A screenshot of the Anti-Oppression Educators Collective’s resources page. The AOEC is a provincial specialist association of the BC Teachers’ Federation.
A group of BC teachers has filed a complaint against their union with the BC Human Rights Tribunal, alleging a culture of discrimination against Jews.
BC Teachers Against Antisemitism filed a complaint last week, after the BCTF rejected a proposal to create a provincial specialist association devoted to developing resources around antisemitism and Holocaust education.
The provincial government announced last year that Holocaust education would become mandatory in BC public schools for the first time in 2025. Provincial specialist associations within the BCTF develop and disseminate resources on areas of relevance, such as social studies, culinary arts and Aboriginal education. The proposal to create a PSA to develop the materials teachers will need when Holocaust education becomes a mandatory part of the Grade 10 social studies curriculum next year was rejected by the branch of the BCTF that vets the groups.

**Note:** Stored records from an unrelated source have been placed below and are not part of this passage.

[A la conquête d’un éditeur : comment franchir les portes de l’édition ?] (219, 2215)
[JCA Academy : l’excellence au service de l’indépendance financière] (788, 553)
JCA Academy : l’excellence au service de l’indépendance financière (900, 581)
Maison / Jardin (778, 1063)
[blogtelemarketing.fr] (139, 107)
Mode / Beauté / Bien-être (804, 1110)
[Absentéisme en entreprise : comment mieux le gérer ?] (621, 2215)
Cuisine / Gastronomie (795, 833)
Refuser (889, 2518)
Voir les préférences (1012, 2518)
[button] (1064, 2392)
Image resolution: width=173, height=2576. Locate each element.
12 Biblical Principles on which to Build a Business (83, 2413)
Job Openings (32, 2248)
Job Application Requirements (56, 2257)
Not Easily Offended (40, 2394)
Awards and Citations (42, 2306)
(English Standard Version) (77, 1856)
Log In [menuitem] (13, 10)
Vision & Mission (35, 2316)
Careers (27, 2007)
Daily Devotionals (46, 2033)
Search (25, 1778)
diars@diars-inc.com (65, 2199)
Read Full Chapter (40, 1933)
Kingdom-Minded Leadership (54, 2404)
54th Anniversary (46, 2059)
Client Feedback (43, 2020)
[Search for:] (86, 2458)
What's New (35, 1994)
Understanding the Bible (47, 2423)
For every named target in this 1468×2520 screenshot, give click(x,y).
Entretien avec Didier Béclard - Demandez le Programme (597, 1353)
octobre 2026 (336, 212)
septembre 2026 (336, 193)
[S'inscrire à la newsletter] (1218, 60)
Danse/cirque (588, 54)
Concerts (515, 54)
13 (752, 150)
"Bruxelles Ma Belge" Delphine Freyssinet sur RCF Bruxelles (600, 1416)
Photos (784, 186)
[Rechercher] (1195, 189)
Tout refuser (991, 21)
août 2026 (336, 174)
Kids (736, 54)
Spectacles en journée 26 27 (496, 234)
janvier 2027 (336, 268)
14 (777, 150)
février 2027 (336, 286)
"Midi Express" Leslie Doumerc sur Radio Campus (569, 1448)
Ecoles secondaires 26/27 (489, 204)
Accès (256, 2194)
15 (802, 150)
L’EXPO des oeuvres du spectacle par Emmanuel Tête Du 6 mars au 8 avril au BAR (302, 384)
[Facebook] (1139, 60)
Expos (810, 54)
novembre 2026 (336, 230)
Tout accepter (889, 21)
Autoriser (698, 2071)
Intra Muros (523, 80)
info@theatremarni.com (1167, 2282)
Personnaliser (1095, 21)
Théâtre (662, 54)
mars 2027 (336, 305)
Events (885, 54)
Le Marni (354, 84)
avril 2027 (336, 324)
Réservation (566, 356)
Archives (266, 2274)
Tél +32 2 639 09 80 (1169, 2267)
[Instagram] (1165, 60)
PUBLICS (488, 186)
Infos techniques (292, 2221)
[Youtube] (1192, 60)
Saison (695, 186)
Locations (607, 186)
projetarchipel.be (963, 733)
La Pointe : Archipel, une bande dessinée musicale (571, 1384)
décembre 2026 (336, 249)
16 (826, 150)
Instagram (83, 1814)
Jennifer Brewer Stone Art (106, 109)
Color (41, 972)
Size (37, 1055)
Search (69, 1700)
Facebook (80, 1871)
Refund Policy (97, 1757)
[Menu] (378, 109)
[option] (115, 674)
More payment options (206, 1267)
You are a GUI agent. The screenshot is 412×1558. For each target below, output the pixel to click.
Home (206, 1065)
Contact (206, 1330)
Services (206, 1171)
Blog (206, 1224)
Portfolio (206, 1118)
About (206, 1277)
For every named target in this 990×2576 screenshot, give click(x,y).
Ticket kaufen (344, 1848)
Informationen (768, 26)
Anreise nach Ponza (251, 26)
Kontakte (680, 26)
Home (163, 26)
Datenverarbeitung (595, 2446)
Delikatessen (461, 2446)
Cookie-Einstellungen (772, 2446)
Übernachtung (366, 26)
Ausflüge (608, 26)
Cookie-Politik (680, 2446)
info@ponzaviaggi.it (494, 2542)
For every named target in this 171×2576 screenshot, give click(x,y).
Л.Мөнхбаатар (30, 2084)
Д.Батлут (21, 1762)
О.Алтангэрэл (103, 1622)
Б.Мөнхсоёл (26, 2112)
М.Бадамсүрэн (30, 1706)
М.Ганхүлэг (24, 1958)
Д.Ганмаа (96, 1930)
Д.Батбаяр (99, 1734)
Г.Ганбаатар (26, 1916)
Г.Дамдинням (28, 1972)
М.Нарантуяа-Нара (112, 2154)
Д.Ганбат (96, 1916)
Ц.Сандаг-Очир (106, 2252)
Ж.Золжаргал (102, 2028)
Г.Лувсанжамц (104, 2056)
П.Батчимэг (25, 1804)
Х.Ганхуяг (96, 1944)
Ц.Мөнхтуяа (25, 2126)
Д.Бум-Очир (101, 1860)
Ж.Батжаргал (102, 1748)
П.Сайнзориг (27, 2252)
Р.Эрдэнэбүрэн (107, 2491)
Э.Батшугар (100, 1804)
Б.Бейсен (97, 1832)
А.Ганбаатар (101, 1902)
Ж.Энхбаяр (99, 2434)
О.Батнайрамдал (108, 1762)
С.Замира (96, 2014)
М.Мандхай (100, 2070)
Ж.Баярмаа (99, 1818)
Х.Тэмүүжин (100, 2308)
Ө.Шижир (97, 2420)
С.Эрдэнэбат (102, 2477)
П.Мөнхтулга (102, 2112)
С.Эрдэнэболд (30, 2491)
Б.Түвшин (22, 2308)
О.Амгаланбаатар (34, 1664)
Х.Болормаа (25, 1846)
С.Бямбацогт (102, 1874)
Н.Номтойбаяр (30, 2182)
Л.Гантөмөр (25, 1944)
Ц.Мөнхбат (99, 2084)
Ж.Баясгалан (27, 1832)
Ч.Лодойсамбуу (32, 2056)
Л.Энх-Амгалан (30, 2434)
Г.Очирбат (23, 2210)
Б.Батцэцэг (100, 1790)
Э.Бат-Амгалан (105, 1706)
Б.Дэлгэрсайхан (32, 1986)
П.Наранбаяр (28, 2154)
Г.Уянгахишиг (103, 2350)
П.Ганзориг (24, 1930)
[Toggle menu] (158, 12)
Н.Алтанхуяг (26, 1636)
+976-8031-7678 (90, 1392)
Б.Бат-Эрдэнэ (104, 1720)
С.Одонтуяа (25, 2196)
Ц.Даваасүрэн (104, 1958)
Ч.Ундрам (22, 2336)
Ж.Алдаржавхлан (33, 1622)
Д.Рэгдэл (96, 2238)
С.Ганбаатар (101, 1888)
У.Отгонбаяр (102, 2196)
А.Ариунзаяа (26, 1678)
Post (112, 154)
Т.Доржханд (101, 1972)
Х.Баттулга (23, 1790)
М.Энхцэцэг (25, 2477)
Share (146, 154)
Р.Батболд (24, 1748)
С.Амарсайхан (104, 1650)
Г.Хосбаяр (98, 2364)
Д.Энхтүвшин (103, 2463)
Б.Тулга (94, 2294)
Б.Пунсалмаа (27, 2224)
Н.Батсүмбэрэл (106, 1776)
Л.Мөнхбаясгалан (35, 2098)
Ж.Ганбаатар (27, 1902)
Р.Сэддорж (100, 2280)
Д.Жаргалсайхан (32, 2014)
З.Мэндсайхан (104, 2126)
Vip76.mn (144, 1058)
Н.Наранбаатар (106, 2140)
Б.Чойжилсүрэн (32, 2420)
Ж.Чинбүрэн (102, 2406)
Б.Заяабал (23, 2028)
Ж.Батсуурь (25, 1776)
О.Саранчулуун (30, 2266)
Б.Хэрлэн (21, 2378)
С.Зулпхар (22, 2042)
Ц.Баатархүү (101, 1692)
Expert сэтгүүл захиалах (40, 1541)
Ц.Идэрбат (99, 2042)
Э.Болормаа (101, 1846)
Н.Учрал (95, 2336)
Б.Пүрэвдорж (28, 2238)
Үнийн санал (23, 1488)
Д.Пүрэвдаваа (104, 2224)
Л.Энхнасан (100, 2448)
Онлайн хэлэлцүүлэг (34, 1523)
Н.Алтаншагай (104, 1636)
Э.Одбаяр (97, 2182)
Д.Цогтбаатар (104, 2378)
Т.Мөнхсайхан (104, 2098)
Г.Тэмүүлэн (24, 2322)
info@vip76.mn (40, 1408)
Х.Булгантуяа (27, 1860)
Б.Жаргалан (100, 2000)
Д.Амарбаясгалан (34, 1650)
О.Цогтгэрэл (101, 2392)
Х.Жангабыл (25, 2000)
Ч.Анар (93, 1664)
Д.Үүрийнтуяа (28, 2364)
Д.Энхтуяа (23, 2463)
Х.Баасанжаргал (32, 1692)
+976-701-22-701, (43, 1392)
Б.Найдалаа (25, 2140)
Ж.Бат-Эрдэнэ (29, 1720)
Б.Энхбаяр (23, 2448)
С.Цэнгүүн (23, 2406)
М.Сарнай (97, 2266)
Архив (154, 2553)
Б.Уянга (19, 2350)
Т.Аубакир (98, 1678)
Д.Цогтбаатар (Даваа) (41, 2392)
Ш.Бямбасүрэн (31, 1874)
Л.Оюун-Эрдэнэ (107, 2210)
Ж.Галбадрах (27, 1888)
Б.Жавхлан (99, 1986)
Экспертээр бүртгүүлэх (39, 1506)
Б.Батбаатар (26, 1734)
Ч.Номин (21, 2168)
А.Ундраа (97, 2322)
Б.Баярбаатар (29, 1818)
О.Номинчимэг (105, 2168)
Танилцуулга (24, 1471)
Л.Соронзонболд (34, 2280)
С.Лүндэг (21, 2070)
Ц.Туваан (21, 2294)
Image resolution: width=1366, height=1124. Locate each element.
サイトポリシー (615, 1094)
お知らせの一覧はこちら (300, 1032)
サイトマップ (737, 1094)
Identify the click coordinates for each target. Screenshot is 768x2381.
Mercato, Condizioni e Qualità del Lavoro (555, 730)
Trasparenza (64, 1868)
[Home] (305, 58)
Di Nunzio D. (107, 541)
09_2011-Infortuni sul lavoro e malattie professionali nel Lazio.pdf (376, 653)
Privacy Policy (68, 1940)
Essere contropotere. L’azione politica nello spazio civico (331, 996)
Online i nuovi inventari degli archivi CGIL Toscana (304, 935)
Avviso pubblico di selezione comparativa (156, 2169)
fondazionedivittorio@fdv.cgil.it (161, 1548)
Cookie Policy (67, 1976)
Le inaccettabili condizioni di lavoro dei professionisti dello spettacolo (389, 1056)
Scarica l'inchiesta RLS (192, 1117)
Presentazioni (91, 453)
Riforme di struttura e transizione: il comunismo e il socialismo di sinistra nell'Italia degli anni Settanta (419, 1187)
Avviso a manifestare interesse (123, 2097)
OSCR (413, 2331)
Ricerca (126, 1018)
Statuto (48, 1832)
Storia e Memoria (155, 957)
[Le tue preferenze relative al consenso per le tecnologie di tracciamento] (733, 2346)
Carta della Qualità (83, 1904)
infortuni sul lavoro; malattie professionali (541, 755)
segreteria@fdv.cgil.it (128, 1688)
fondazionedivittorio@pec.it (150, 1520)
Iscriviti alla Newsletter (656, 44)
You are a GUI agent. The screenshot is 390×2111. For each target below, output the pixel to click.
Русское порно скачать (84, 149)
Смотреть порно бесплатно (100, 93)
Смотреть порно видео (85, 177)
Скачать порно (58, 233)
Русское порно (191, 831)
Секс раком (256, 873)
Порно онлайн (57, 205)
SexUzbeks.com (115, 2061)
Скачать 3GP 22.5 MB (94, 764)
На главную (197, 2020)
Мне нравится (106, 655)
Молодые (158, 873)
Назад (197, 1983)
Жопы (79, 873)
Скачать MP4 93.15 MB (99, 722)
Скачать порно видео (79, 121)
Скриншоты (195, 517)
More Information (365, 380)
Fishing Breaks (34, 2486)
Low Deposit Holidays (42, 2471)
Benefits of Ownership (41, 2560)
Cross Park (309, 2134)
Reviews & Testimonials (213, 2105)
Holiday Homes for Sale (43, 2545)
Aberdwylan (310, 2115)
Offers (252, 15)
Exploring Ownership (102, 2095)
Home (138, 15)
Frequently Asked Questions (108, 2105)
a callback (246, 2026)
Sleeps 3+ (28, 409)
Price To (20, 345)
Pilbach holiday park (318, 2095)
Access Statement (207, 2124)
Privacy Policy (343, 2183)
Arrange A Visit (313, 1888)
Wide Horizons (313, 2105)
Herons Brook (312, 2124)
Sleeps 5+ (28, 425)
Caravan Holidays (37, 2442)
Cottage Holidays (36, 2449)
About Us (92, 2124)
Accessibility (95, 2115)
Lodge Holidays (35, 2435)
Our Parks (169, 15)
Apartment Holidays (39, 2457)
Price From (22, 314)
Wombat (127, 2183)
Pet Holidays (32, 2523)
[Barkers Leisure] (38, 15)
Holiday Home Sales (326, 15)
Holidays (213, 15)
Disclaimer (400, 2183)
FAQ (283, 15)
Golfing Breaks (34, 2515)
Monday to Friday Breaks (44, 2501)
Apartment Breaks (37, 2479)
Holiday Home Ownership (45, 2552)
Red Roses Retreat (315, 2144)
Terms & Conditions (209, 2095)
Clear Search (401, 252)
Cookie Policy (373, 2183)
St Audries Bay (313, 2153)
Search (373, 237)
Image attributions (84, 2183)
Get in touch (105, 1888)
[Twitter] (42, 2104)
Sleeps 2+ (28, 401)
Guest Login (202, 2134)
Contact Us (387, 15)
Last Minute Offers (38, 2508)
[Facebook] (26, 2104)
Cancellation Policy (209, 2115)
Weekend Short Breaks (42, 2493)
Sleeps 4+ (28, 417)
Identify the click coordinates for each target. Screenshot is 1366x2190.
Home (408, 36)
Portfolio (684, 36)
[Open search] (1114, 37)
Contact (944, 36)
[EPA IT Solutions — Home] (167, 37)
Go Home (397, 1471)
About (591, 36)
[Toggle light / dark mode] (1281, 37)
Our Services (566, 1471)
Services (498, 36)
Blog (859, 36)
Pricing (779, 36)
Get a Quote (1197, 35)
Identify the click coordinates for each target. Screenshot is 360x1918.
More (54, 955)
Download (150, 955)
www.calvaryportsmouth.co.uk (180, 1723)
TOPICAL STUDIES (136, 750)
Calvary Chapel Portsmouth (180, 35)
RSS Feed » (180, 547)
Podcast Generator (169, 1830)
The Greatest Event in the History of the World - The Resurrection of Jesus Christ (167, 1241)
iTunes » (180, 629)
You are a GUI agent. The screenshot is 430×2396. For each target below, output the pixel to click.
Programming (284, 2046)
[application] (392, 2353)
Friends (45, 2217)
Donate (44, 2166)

Paul Pulver, the lawyer representing the teachers, said this is only part of the complaint. He did not provide the text of the complaint to media, as he is adhering to the letter of the tribunal’s regulations and waiting for the quasi-judicial body to formally make the documents in the case public.
“There is a whole raft of allegations,” he said. “They involve the fact that pro-Palestinian or anti-Israel groups and members within the BCTF are able to, and encouraged to, state their position and lobby for their position and encourage change in support of their position, and those who do not agree with them are silenced and oppressed and discriminated against.”
The rejection of the PSA focused on antisemitism and Holocaust education is but one example, he said.
One PSA, called the Anti-Oppression Educators Collective (AOEC), with the imprimatur of the BCTF, is publishing and distributing and disseminating materials Pulver calls “quite anti-Israel, anti-Zionist, frankly anti-Jewish.”
“It publishes false accusations about occupation and genocide,” he said.
The TeachBC website, an official BCTF platform advertised as “your go-to site for free downloadable lesson plans, posters and classroom resources,” contains no materials about the Holocaust or about antisemitism, Pulver said, but includes “some really harsh anti-Israel, anti-Zionist, anti-Jewish materials,” including a poster that says “Zionists, f*** off.” After controversy around some of these items, the BCTF appeared to remove some of the AOEC’s materials from the website.
“As a teacher who isn’t interested in putting on a keffiyeh and lobbying for pro-Palestinian goals and objectives, or pro-Hamas goals and objectives as the case may be, you’re persona non grata, you’re a second-class citizen,” Pulver said. “And they are sick of it,” he said of his clients.
Rich Overgaard, director of BCTF’s communications and campaigns division, told the Independent, would not comment on the substance of the complaint.
“The Federation values the critical role of the Human Rights Tribunal in upholding the BC Human Rights Code and, in respect for this process, as well as any members that may be involved, will not comment before the tribunal has reviewed the matter,” he said in an email.
Pulver does not expect a speedy resolution, although the BCTF could resolve the case by entering discussions to find a solution.
“But, if that doesn’t happen, it’s just like any other human rights complaint,” he said. “It goes to the Human Rights Tribunal and information is exchanged and, ultimately, there’s a hearing and they make a decision.”
If the complaint goes to a hearing, the process could stretch late into the year or further.
“Unfortunately, the wheels of justice within a number of administrative bodies in the province grind slowly and the Human Rights Tribunal is no exception,” he said. “We are looking at months, plural.”
The teachers’ complaint is a tip of the iceberg, in one professional area, of what Jews in British Columbia and beyond are experiencing today, said Pulver.
“This is a microcosm of what’s going on in our daily life and in the daily work life of people who are Jewish or have pro-Israel or pro-Zionist views,” said the lawyer, who is a partner with Pulver Crawford Munroe LLP. “They are facing discrimination, they’re facing oppression, intimidation, they are being ostracized. In this case, they are being prevented from exercising democratic rights that, as union members, they ought to have and be able to exercise. They are in fear on a regular basis because they hold views or have origins that are not well-received in the current climate. I think anybody who cares about that sort of thing – which should be everybody – would look at this and say they deserve to be treated fairly, and they are not right now.”